• **Task directions**
Begin at the line that holds "Screen dimensions: 1920x1006" and copy each line exactly until the data below ends, including that last line but no pictures.
:: Records for the task ::
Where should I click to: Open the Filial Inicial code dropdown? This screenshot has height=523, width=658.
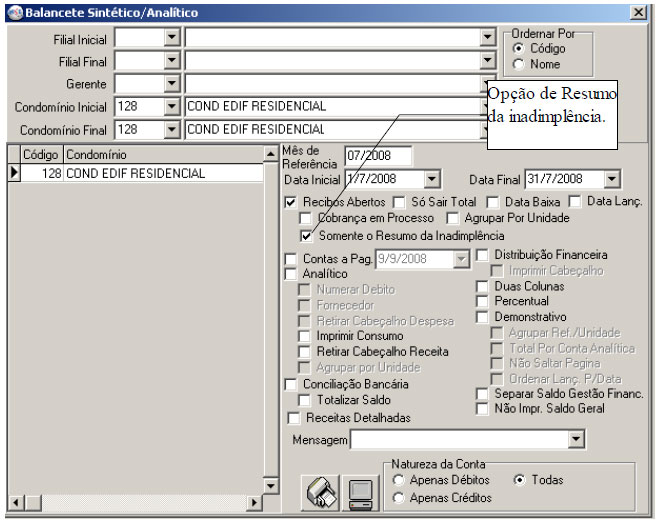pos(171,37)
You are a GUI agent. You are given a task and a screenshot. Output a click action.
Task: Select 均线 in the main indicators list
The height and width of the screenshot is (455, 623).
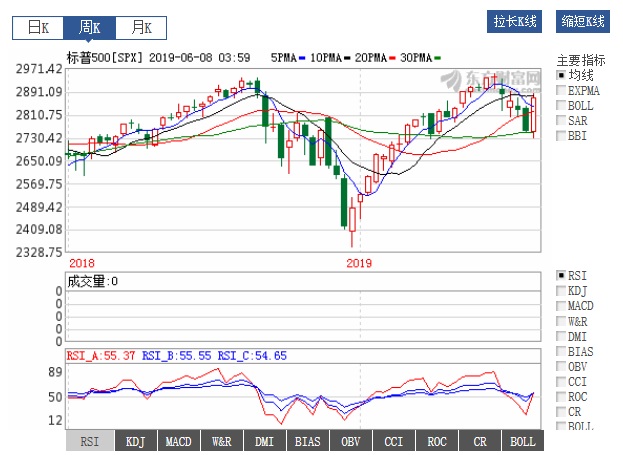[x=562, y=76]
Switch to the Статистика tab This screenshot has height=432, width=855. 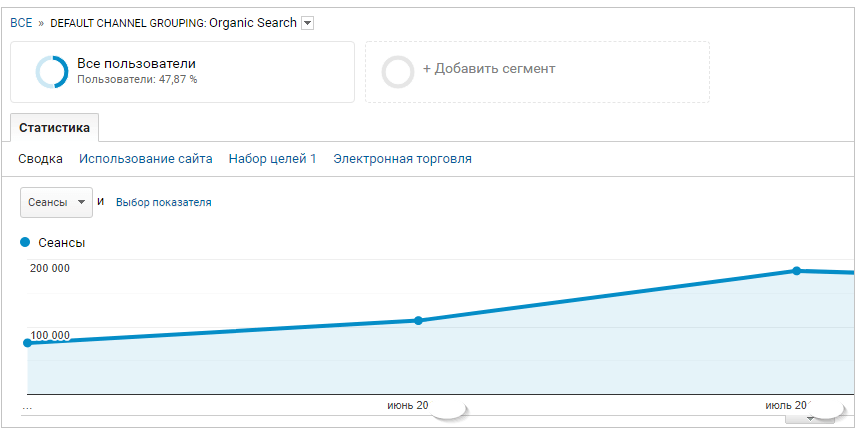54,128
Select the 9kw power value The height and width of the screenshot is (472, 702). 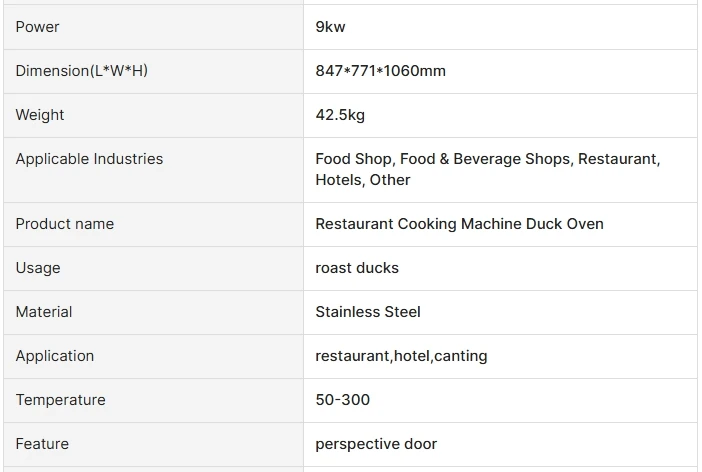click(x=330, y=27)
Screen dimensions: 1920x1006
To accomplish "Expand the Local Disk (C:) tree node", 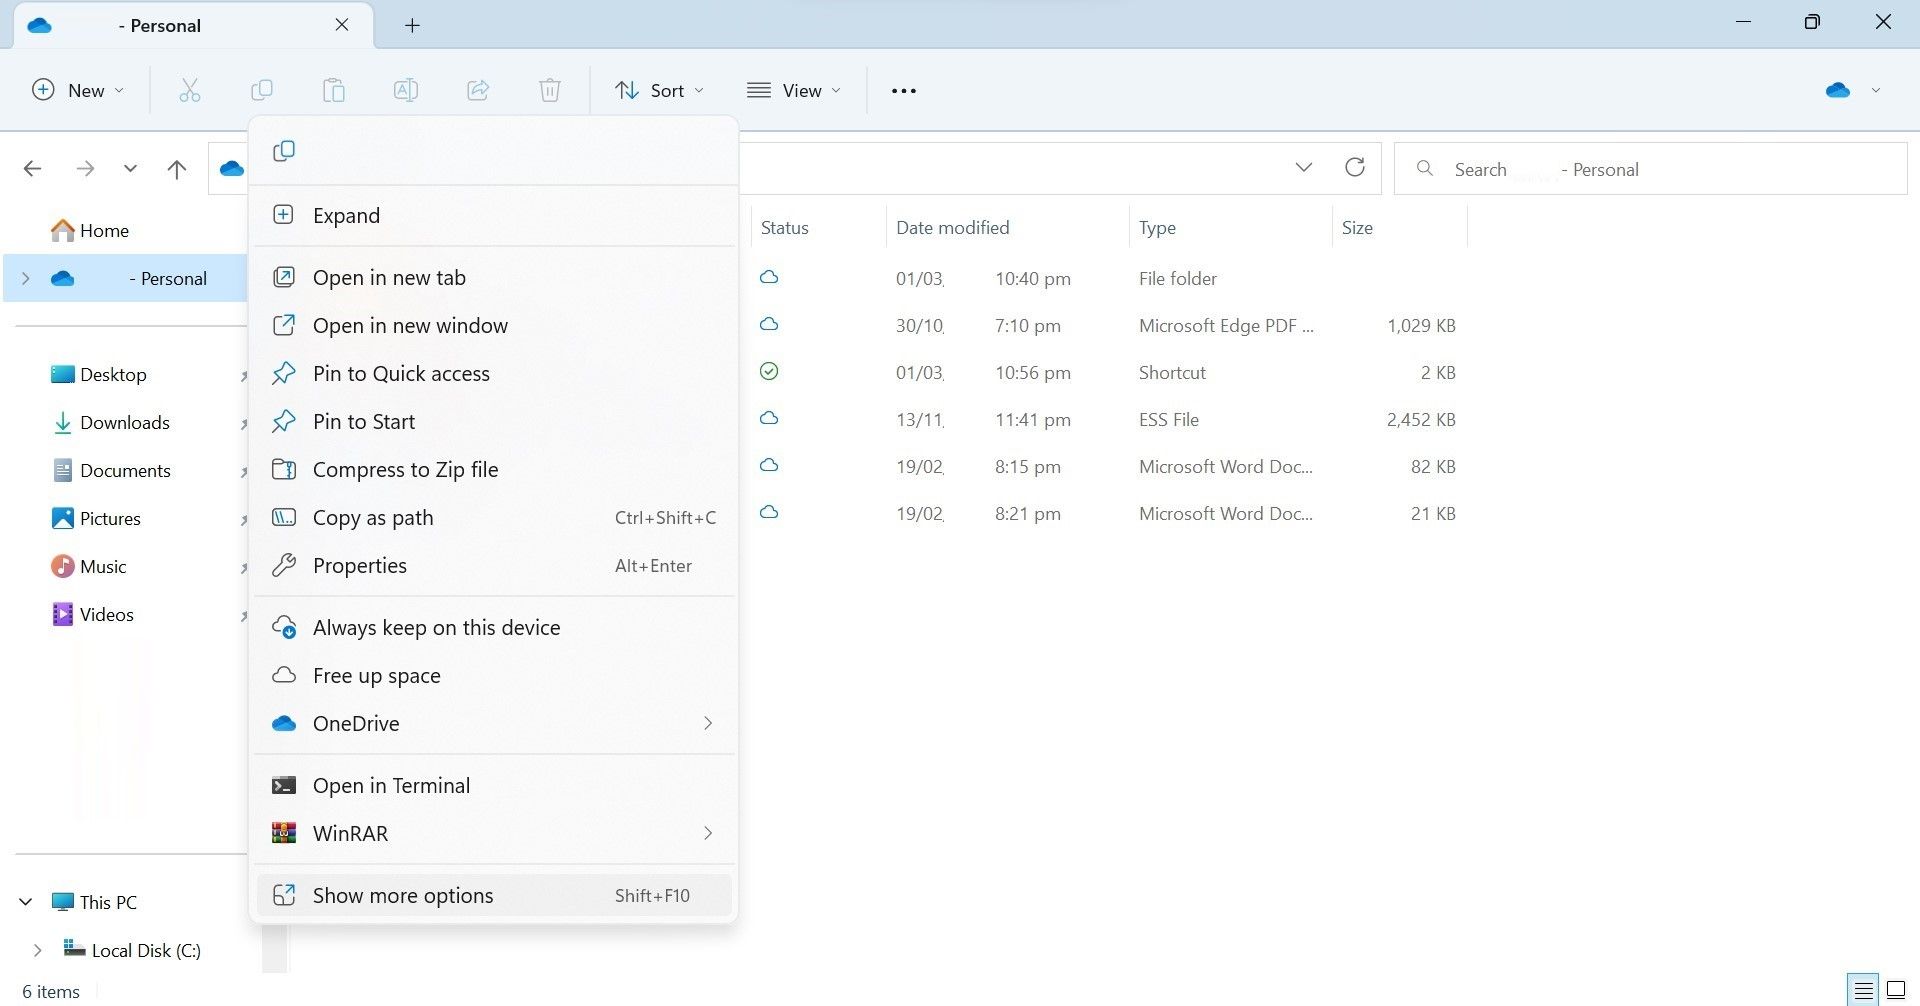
:::
• **Completed task**
Screen dimensions: 1920x1006
To accomplish "Expand the Local Disk (C:) tree node", 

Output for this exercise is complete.